Yang Yan, Tu Haibin, Lin Youguo, Wei Jianting
Preventive Treatment of Disease in Traditional Chinese Medicine, The Affiliated People's Hospital of Fujian University of Traditional Chinese Medicine, Fuzhou, Fujian, China.
Department of Ultrasound, Mengchao Hepatobiliary Hospital of Fujian Medical University, Fuzhou, Fujian, China.
Medicine (Baltimore). 2025 Sep 12;104(37):e44371. doi: 10.1097/MD.0000000000044371.
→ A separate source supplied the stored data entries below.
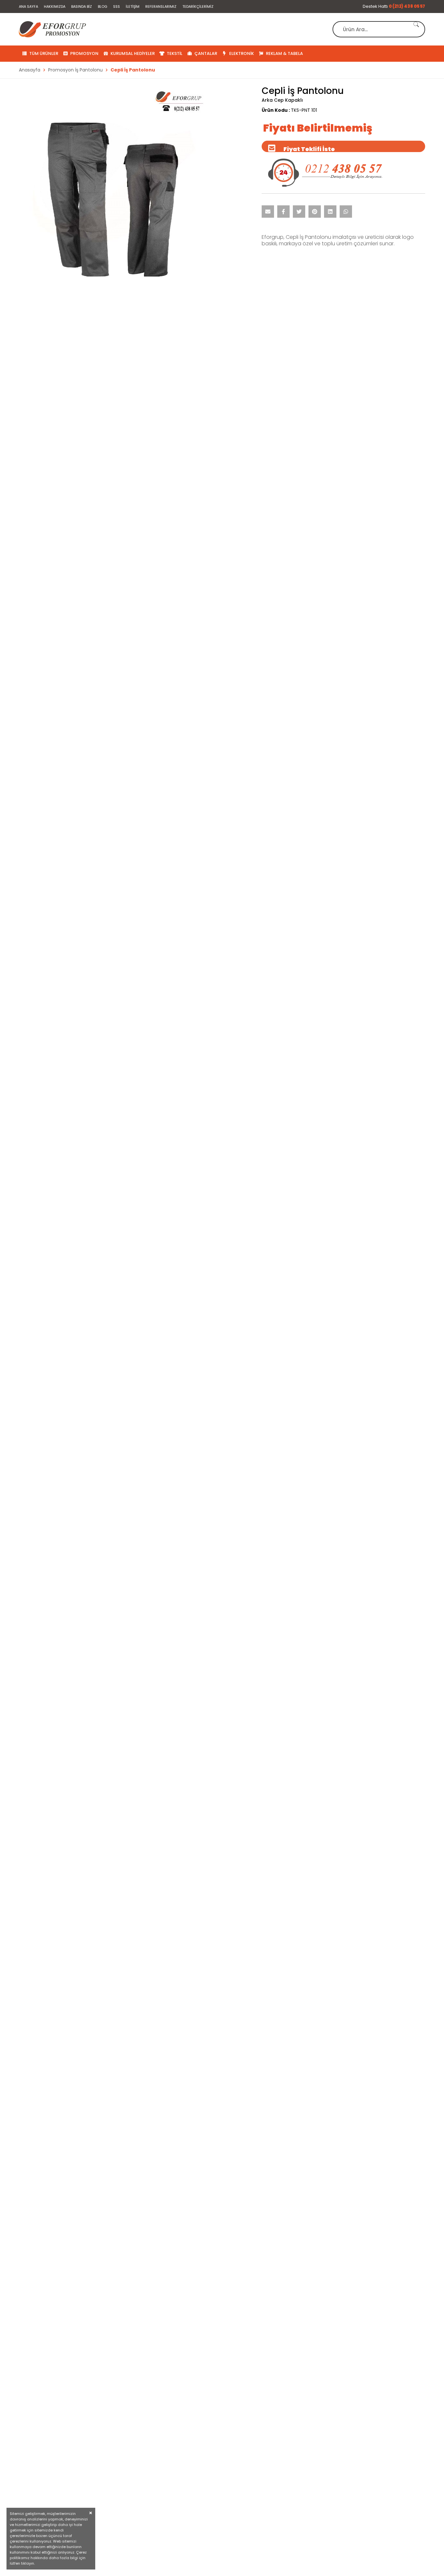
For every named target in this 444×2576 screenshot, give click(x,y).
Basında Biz (81, 6)
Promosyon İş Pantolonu (75, 70)
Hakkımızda (54, 6)
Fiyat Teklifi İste (309, 149)
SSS (116, 6)
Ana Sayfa (28, 6)
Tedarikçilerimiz (198, 6)
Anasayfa (29, 70)
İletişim (132, 6)
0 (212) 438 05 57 (407, 6)
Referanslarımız (160, 6)
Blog (102, 6)
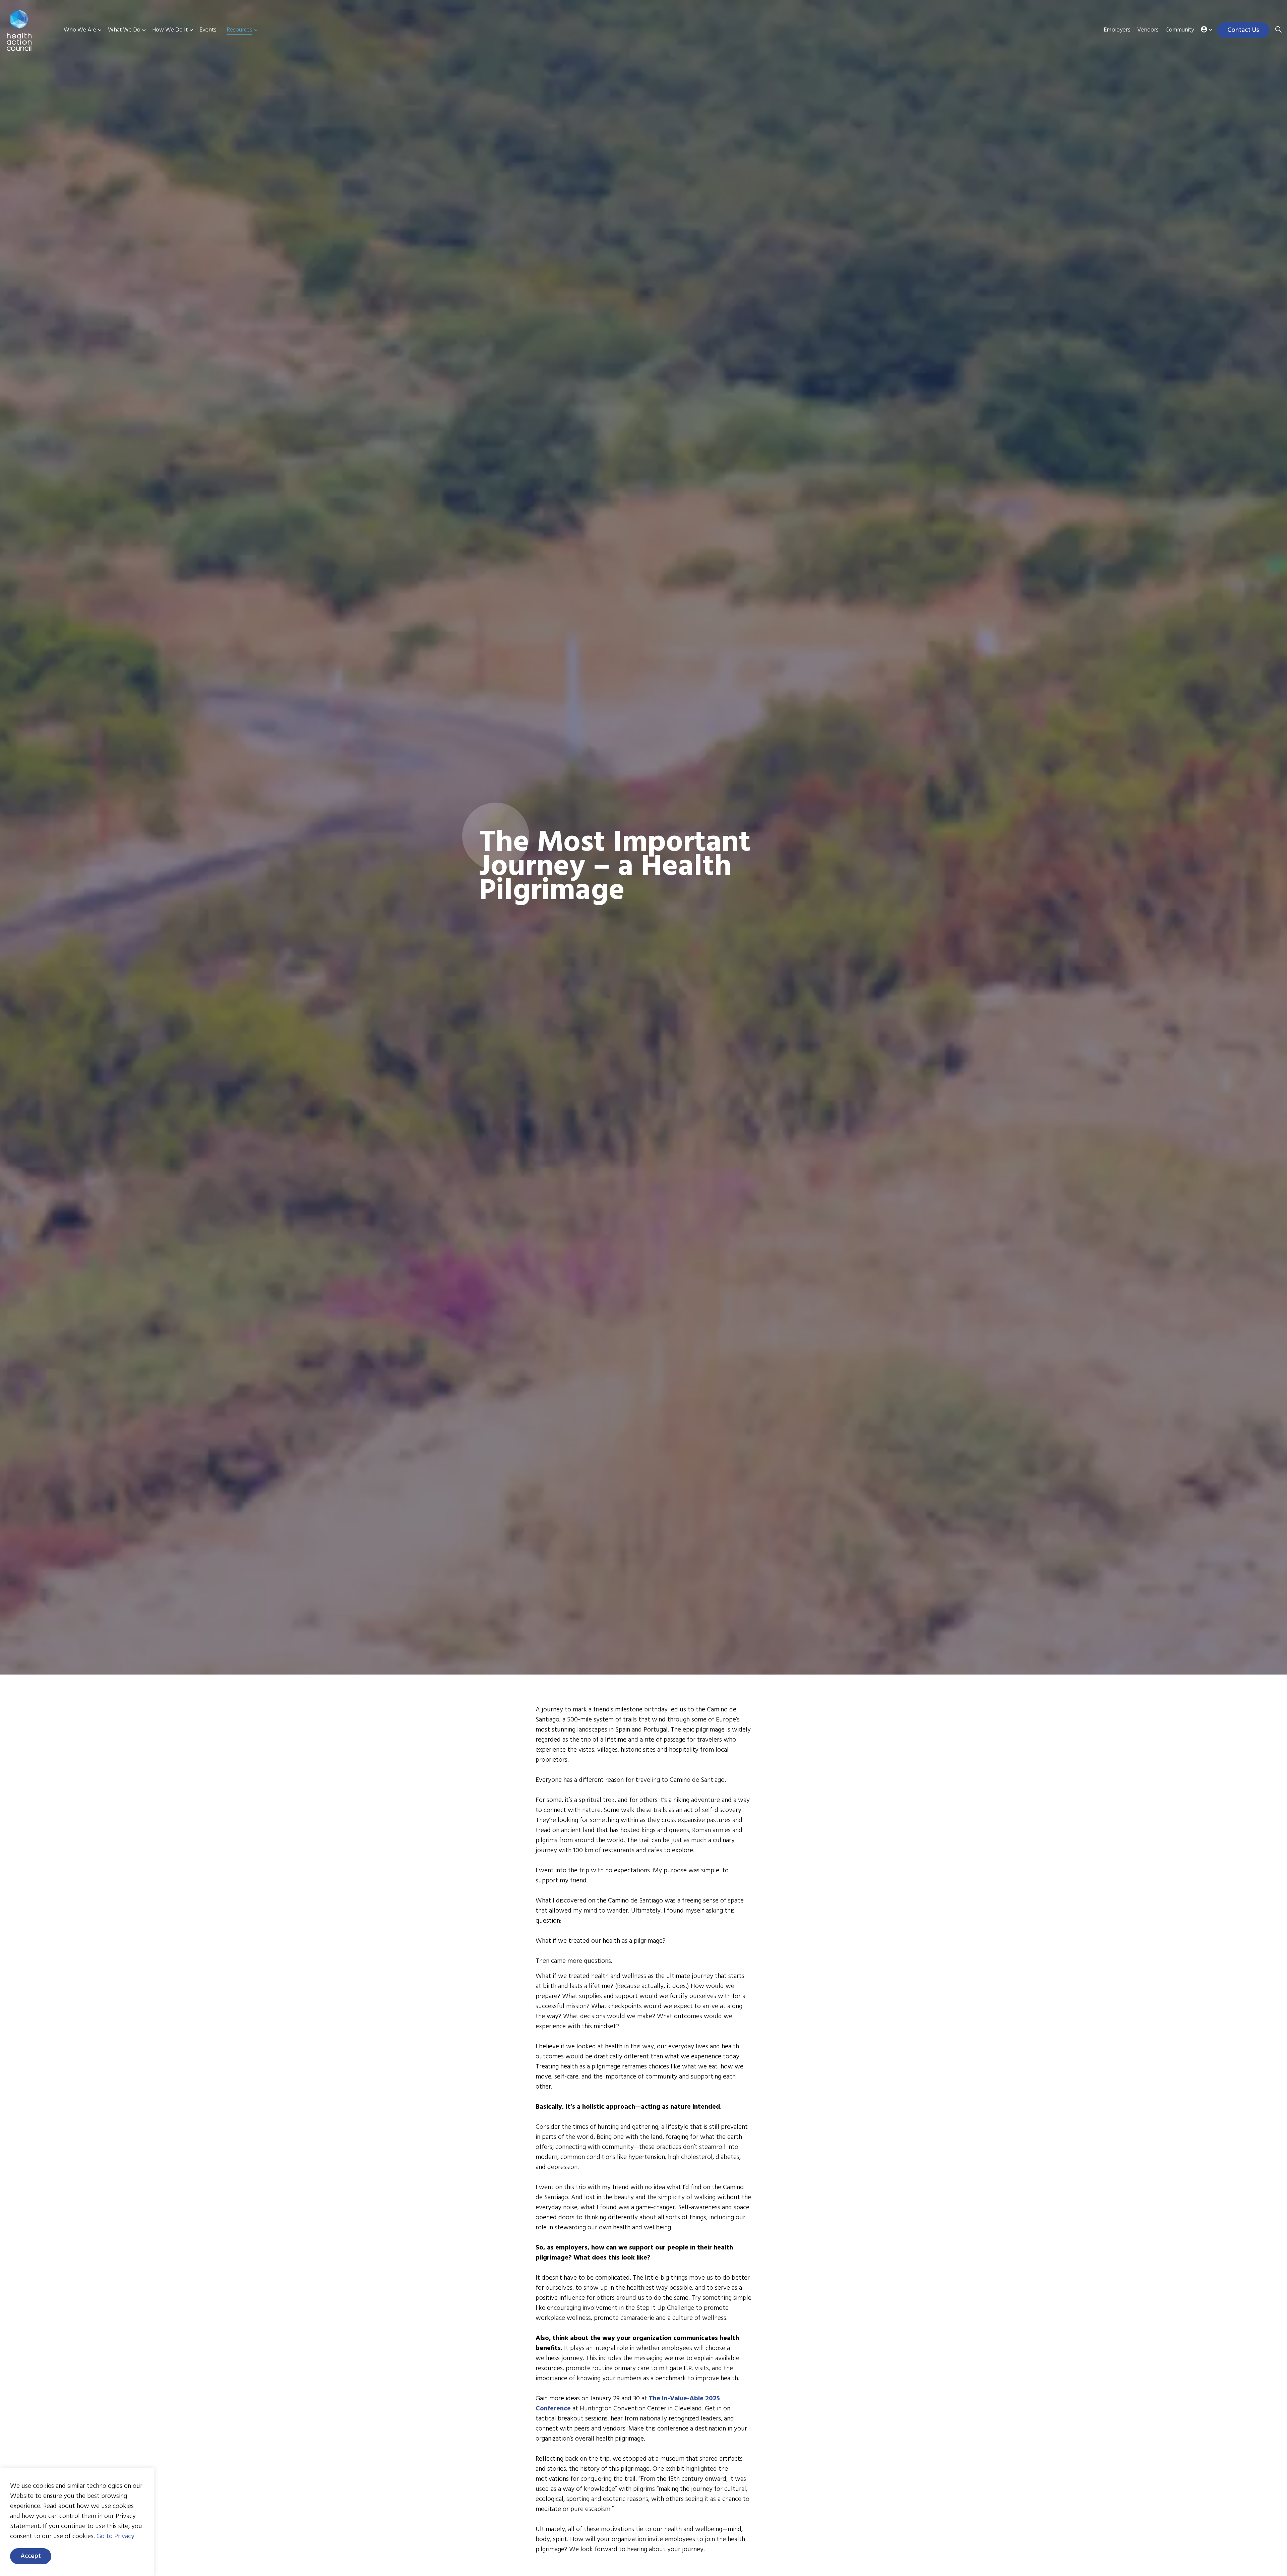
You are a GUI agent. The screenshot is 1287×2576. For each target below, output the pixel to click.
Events (208, 30)
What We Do (124, 30)
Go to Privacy (115, 2536)
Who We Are (80, 30)
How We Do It (170, 30)
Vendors (1148, 30)
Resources (239, 30)
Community (1179, 30)
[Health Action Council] (29, 30)
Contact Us (1243, 30)
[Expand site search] (1278, 30)
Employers (1117, 30)
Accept (30, 2556)
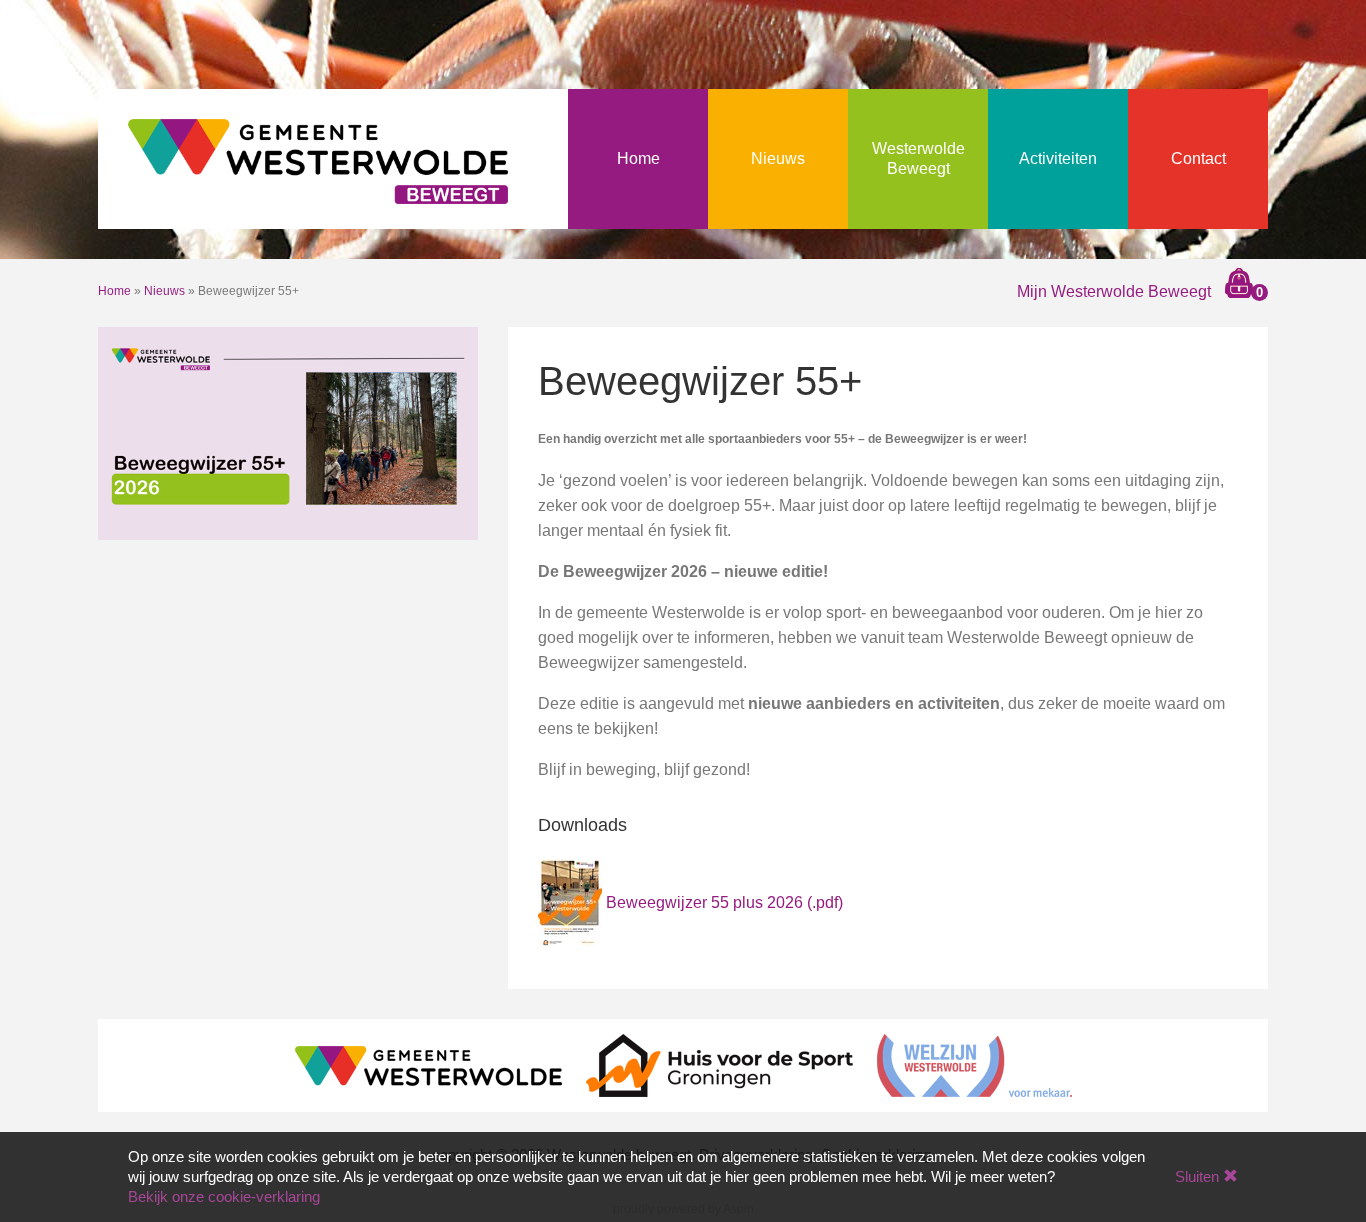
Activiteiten (1058, 158)
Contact (1198, 158)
Differentiating benign from malignant gallbladder polyps (GBPs) is critical for clinical decisions. Pathological biopsy, the gold standard, requires cholecystectomy, underscoring the need for noninvasive alternatives. This retrospective study included 202 patients (50 malignant, 152 benign) who underwent cholecystectomy (2018-2024) at Fujian Provincial Hospital. Ultrasound features (polyp diameter, stalk presence), serological markers (neutrophil-to-lymphocyte ratio [NLR], CA19-9), and demographics (age, sex, body mass index, waist-to-hip ratio, comorbidities, alcohol history) were analyzed. Patients were split into training (70%) and validation (30%) sets. Ten machine learning (ML) algorithms were trained; the model with the highest area under the receiver operating characteristic curve (AUC) was selected. Shapley additive explanations (SHAP) identified key predictors. Models were categorized as clinical (ultrasound + age), hematological (NLR + CA19-9), and combined (all 5 variables). ROC, precision-recall, calibration, and decision curve analysis curves were generated. A web-based calculator was developed. The Extra Trees model achieved the highest AUC (0.97 in training, 0.93 in validation). SHAP analysis highlighted polyp diameter, sessile morphology, NLR, age, and CA19-9 as top predictors. The combined model outperformed clinical (AUC 0.89) and hematological (AUC 0.68) models, with balanced sensitivity (66%-54%), specificity (94-93%), and accuracy (87%-83%). This ML model integrating ultrasound and serological markers accurately predicts GBP malignancy. The web-based calculator facilitates clinical adoption, potentially reducing unnecessary surgeries.
鉴别胆囊息肉(GBP)的良恶性对于临床决策至关重要。病理活检作为金标准,需要进行胆囊切除术,这凸显了对非侵入性替代方法的需求。这项回顾性研究纳入了202例在福建省立医院接受胆囊切除术(2018 - 2024年)的患者(50例恶性,152例良性)。分析了超声特征(息肉直径、有无蒂)、血清学标志物(中性粒细胞与淋巴细胞比值[NLR]、CA19 - 9)以及人口统计学特征(年龄、性别、体重指数、腰臀比、合并症、饮酒史)。患者被分为训练集(70%)和验证集(30%)。训练了十种机器学习(ML)算法;选择了在受试者操作特征曲线(AUC)下面积最高的模型。Shapley相加解释(SHAP)确定了关键预测因素。模型分为临床模型(超声 + 年龄)、血液学模型(NLR + CA19 - 9)和联合模型(所有五个变量)。生成了ROC、精确召回率、校准和决策曲线分析曲线。开发了一个基于网络的计算器。Extra Trees模型的AUC最高(训练集为0.97,验证集为0.93)。SHAP分析突出显示息肉直径、无蒂形态、NLR、年龄和CA19 - 9是主要预测因素。联合模型优于临床模型(AUC 0.89)和血液学模型(AUC 0.68),具有平衡的敏感性(66% - 54%)、特异性(94 - 93%)和准确性(87% - 83%)。这种整合超声和血清学标志物的ML模型能够准确预测GBP的恶性程度。基于网络的计算器便于临床应用,可能减少不必要的手术。